_Written task_
Please rewrite the records below, changing "Show Splits" to "Show Laps" and leaving everything else as it is.

----------------

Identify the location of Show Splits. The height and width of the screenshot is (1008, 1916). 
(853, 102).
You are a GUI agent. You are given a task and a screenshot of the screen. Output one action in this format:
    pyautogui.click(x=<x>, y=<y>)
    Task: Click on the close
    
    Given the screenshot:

----------------

_Solution_
Identify the location of Show Laps. The height and width of the screenshot is (1008, 1916). 
(853, 102).
You are a GUI agent. You are given a task and a screenshot of the screen. Output one action in this format:
    pyautogui.click(x=<x>, y=<y>)
    Task: Click on the close
    
    Given the screenshot:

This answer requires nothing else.